There's a cost to technological advancement—putting workers out of jobs. But tech companies are increasingly willing to compensate people for their automated efficiencies, and the job losses that occur.

Universal basic income is one way to offset the income losses produced when machines replace humans in the workplace. UBI pays a stipend to people, typically to those who live in an area affected by technological efficiencies and worker displacement. 

For example, Y Combinator, which funds start-up companies mostly in the tech space, announced this month that it is giving $1,500 a month to 100 families in Oakland, Calif.—a working-class city near Silicon Valley. The money is meant to address the inequality produced by the rise in technology in the area.

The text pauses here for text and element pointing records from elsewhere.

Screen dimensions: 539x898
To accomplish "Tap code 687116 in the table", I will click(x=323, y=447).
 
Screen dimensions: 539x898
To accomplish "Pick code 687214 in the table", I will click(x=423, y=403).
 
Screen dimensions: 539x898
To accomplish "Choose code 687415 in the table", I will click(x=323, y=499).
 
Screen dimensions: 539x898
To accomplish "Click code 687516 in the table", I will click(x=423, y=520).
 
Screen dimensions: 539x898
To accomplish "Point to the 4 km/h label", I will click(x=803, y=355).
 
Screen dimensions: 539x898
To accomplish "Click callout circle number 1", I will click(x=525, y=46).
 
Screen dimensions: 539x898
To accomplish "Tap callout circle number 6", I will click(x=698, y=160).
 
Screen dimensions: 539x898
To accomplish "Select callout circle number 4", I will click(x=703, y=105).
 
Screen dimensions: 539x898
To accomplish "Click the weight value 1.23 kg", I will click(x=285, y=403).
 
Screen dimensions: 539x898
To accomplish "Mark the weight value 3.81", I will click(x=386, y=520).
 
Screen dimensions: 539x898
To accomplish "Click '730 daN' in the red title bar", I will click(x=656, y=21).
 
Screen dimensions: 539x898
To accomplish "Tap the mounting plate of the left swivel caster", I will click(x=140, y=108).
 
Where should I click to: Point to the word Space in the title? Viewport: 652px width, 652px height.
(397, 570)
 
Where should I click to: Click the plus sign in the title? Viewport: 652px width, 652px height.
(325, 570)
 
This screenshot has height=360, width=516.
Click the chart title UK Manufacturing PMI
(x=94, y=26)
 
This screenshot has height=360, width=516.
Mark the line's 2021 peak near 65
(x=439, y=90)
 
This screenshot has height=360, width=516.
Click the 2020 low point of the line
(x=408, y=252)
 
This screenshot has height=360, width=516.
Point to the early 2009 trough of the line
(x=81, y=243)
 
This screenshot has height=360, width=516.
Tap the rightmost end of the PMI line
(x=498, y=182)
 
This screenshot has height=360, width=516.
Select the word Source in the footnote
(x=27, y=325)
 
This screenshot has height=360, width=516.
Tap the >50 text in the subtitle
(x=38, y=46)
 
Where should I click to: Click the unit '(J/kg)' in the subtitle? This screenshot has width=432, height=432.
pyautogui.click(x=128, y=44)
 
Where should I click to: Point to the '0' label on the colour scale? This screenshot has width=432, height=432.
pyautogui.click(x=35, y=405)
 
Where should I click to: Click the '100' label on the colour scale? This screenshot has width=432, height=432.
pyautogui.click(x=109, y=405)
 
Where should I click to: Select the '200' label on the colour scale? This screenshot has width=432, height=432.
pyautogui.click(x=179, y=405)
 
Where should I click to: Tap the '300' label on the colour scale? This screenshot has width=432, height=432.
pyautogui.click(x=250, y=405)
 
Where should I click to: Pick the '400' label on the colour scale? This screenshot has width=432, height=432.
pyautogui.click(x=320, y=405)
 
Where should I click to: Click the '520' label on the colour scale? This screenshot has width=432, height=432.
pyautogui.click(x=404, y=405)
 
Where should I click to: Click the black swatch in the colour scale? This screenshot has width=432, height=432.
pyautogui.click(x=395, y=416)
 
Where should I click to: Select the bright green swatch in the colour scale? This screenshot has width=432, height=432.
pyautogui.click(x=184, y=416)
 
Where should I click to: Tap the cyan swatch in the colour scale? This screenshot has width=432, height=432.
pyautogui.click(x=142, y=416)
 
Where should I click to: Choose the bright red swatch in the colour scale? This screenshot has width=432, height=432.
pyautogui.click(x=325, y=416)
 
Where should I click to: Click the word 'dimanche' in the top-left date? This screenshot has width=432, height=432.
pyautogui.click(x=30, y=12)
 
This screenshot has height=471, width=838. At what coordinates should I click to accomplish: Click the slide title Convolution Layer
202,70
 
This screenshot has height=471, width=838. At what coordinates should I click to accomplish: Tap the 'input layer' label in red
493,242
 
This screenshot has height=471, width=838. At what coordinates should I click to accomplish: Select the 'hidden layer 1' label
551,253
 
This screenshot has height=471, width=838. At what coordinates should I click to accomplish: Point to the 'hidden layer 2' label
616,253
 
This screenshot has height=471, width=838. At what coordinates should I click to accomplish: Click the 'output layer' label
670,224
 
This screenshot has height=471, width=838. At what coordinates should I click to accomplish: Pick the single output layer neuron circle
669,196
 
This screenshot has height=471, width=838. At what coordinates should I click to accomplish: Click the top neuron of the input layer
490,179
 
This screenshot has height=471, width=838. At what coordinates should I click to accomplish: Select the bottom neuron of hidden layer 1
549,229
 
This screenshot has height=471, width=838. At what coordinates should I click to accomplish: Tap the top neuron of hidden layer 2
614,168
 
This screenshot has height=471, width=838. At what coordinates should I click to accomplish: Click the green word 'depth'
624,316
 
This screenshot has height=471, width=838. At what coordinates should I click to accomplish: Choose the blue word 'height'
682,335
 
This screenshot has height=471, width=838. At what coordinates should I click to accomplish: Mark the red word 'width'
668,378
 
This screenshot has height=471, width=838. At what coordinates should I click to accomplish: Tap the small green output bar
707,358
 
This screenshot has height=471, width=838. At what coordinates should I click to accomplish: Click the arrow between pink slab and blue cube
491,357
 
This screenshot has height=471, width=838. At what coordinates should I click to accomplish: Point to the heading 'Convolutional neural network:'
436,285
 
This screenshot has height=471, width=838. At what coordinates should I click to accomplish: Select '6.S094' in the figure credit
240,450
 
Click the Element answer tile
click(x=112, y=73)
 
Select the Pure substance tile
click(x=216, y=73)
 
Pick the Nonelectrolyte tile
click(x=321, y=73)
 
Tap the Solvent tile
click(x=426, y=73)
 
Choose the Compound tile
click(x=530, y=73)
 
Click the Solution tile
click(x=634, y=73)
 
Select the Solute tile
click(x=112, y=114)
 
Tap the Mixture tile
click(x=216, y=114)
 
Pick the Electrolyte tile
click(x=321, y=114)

Y Combinator reportedly has plans to pay out as much as $50 million in different locations affected by the tech-replacing-worker phenomenon. 

Mark Zuckerberg and Elon Musk, two high-tech heavyweights, have also thrown their endorsements behind UBI. Other Silicon Valley CEOs are beginning to share their ethic. Stewart Butterfield of Slack, the fast-growing business app, came out this week with his endorsement of UBI, too.

To be sure, there are alternative forms of compensation for workers who lose their jobs on account of computers.

Billionaire Bill Gates is standing behind a robot tax, which would have robots that replace humans in the workplace taxed just like people are. The thinking is to recoup the taxable income lost by the individual. A company would pay a robot tax and the revenue would be used for supporting or retraining unemployed workers.  

There are complexities to this, of course. How much automation actually replaces human and how much tax to offset the human cost is one dilemma. Another is how to prevent the robot tax getting passed onto consumers in the form of rising prices.

In any event, what is certain is that unskilled workers are getting pushed out of the workforce in record numbers. The website Jobs of The Future Fund estimates that what it calls the "Automated Revolution" will cause more job losses than the Great Depression and the Great Recession combined.

Automation is meant to result in cost savings. Lost incomes and taxes, however, will need to be calculated and recouped in some way. Otherwise, the whole economy suffers. The equation isn’t easily figured. To solve the problem, we’ll need both brain power and computer power to work together.